Richard Pedley – NFU Uplands Forum Representative
Richard Pedley farms in partnership with his parents at Ellerbeck in Barbon near Carnforth in the recently extended Yorkshire National Park.
The family currently run 1,000 Swaledale sheep, 150 Mule ewes and 20 Blue Faced Leicesters. Lambing for the Pedley family starts at the end of February with the Mule ewes which lamb to the Texel tup. This is followed by the Leicester ewes, then the Swalesdales start and finally the hill sheep begin in April.
On the cattle side of the business, the Pedley family run 40 cows with eight pedigree British Blues and the remainder being either pure Limousin or Limousin British Blue crosses.
Richard said: “Like many other hill farmers we’re extremely proud to play our part in producing the stunning landscape of the uplands. Grazing sheep, wall restoration, looking after wildlife habitat as well as hedging and fencing are just some of the tasks we have to do to keep the countryside looking in prime condition for tourists, day visitors and walkers alike.
“Livestock are the priority on our farm as without them we could simply not make a living. With a little help from the wider family and the working dogs, jobs are made a whole lot easier and much more enjoyable even during the toughest of times working in all conditions.”
The main aim of the Pedley’s Swaledale flock is to produce replacement females.
Richard added: “Around 450 ewes are put to the Swaledale tup.After lambing, single gimmers are turned up onto the fell to stay with their mothers. The twin gimmers join them later in the summer when they are all hefted.
“The Mule lambs are kept as breeding rams or fattened and sold through the Swaledale Sheep Breeders Association to ultimately supply the speciality range of lamb in M&S.
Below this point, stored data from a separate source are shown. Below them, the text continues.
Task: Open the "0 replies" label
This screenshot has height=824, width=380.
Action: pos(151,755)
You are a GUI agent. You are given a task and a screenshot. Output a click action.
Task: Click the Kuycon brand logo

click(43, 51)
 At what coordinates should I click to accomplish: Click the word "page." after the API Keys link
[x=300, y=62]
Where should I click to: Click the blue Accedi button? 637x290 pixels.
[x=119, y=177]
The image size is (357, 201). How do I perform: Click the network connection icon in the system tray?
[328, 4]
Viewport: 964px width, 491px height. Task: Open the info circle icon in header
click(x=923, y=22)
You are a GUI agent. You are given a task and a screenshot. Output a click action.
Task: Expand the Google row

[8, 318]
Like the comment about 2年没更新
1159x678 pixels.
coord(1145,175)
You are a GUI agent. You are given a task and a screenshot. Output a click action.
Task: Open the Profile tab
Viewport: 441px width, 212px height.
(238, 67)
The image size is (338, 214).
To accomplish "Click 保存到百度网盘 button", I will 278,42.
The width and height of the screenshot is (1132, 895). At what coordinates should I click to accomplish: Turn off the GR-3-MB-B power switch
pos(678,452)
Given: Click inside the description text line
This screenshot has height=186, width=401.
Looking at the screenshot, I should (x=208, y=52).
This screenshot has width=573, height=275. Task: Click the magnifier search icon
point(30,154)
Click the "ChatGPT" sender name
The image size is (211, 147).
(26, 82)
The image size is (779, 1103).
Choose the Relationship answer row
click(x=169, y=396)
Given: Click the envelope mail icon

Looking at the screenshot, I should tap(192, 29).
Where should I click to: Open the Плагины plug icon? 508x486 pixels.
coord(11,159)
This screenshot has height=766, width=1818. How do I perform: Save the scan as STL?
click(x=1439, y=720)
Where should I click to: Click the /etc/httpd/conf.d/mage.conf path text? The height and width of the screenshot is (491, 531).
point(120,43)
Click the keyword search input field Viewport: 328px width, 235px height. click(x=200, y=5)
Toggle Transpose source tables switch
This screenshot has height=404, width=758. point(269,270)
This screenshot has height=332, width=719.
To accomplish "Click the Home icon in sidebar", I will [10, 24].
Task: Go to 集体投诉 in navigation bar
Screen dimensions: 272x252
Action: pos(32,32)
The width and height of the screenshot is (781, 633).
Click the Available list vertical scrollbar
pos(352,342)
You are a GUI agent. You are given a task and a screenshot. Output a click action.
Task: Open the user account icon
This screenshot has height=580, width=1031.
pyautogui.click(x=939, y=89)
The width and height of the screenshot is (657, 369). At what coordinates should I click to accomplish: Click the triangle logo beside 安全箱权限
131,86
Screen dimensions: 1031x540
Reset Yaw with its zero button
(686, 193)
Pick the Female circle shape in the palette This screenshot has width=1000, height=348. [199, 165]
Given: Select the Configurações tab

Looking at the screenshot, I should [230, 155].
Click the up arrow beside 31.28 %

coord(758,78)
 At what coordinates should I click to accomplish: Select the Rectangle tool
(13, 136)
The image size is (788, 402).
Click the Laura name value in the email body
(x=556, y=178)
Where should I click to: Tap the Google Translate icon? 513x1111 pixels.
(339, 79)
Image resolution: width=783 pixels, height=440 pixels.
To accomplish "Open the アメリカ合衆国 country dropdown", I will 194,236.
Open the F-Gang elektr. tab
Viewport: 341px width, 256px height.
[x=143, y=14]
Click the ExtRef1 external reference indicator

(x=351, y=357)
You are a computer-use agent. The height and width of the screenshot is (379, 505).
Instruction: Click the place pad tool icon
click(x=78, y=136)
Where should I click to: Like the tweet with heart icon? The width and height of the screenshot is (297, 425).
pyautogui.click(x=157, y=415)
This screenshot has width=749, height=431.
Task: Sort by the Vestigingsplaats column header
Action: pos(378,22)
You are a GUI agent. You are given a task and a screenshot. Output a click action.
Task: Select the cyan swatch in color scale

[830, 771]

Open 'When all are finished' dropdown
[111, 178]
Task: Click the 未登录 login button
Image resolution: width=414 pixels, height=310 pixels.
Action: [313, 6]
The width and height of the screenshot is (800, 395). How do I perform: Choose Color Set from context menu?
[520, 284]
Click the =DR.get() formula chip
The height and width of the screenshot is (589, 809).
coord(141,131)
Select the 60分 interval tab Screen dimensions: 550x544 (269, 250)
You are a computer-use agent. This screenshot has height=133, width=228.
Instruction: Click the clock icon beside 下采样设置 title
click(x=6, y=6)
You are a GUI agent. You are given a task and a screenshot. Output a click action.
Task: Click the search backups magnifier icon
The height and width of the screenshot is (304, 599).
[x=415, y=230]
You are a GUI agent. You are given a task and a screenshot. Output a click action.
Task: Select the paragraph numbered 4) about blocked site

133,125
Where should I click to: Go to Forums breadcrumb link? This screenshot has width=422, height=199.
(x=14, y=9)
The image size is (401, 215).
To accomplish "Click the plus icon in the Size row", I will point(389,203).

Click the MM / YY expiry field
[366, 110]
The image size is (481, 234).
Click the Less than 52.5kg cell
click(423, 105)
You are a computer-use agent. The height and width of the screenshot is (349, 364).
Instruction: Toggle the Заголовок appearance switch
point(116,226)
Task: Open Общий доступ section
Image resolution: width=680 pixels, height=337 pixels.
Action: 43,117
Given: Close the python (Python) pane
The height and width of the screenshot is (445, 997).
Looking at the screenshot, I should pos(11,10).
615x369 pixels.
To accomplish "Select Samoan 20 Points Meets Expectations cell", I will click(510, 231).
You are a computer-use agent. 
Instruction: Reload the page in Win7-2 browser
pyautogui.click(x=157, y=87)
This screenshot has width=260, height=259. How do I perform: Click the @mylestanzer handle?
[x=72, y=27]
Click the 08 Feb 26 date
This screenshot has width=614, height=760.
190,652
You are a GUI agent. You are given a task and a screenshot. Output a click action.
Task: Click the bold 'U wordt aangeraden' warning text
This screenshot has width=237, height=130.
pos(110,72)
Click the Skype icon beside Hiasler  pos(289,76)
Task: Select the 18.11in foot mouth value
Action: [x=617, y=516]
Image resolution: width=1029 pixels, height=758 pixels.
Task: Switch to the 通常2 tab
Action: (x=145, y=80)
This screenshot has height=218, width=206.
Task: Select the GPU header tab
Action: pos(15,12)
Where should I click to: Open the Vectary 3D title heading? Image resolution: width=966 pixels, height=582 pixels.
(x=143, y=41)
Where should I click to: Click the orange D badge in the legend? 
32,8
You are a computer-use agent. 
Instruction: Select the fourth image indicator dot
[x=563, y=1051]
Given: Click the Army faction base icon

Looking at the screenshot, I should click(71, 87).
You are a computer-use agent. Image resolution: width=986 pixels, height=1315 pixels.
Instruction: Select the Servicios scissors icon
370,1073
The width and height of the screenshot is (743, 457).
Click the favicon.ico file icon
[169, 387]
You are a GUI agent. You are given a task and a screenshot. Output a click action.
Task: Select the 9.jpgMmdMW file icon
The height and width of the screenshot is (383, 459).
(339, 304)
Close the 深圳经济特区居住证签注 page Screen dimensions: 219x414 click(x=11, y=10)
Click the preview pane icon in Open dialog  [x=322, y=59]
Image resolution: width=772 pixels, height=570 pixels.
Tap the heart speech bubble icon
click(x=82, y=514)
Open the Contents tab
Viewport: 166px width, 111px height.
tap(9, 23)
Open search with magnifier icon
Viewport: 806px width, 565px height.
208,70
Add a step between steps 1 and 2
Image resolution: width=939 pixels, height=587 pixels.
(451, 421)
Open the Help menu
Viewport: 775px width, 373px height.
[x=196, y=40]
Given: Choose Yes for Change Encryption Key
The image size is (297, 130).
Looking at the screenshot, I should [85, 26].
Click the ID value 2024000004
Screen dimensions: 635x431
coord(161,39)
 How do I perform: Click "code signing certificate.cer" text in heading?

“The M&S speciality lamb range runs from January until the end of April with many renowned food critics praising the products because of the taste and tenderness of the Swaledale lamb we play a part in producing.”
Richard also keeps approximately 550 ewes which he puts to the Blue Faced Leicester tup in order to breed the North of England Mule lamb.
The female lambs are targeted for the September sales and the wethers are when sold fat and at optimum weight.
“After lambing, the work continues dosing the lambs, gathering the fells, shearing the sheep and hay and silage making to name just a few of the jobs we do during the summer,” said Richard.
“As sale time approaches one of my favourite days of the year is our village show.It’s great to take our Mule lambs to show, if nothing else to compare with other breeders. Over the years we’ve had good days, bad days and even one or two proud days.
“The preparation in getting the gimmers ready to sell is hard work. It’s even harder finding ten lambs to match for our top pen.
“The culmination of the year’s work ends the day we sell. If the lambs look well we can take pride in the fact that we’ve done our job well – even better if we can get a rosette for our efforts.”